→ The exercise: Switch "Banking" to "Services" wherever it occurs in the material below, and write out all of the material with nothing else changed.

------------------------------------------------------------

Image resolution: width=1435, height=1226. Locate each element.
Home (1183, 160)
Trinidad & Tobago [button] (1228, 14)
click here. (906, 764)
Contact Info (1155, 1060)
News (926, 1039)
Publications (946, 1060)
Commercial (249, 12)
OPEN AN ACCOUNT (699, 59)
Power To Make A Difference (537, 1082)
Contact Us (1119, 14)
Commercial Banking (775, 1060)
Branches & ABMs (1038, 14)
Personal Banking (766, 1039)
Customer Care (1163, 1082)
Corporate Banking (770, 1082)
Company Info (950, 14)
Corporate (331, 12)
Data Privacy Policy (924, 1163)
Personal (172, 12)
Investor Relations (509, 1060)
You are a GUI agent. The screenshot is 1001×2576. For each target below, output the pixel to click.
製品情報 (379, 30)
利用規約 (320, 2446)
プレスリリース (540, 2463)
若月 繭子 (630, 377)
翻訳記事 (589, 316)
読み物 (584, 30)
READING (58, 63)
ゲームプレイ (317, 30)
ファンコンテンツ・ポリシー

------------------------------------------------------------

→ The output:
Image resolution: width=1435, height=1226. Locate each element.
Home (1183, 160)
Trinidad & Tobago [button] (1228, 14)
click here. (906, 764)
Contact Info (1155, 1060)
News (926, 1039)
Publications (946, 1060)
Commercial (249, 12)
OPEN AN ACCOUNT (699, 59)
Power To Make A Difference (537, 1082)
Contact Us (1119, 14)
Commercial Services (775, 1060)
Branches & ABMs (1038, 14)
Personal Services (766, 1039)
Customer Care (1163, 1082)
Corporate Services (770, 1082)
Company Info (950, 14)
Corporate (331, 12)
Data Privacy Policy (924, 1163)
Personal (172, 12)
Investor Relations (509, 1060)
You are a GUI agent. The screenshot is 1001×2576. For each target below, output the pixel to click.
製品情報 (379, 30)
利用規約 (320, 2446)
プレスリリース (540, 2463)
若月 繭子 (630, 377)
翻訳記事 (589, 316)
読み物 (584, 30)
READING (58, 63)
ゲームプレイ (317, 30)
ファンコンテンツ・ポリシー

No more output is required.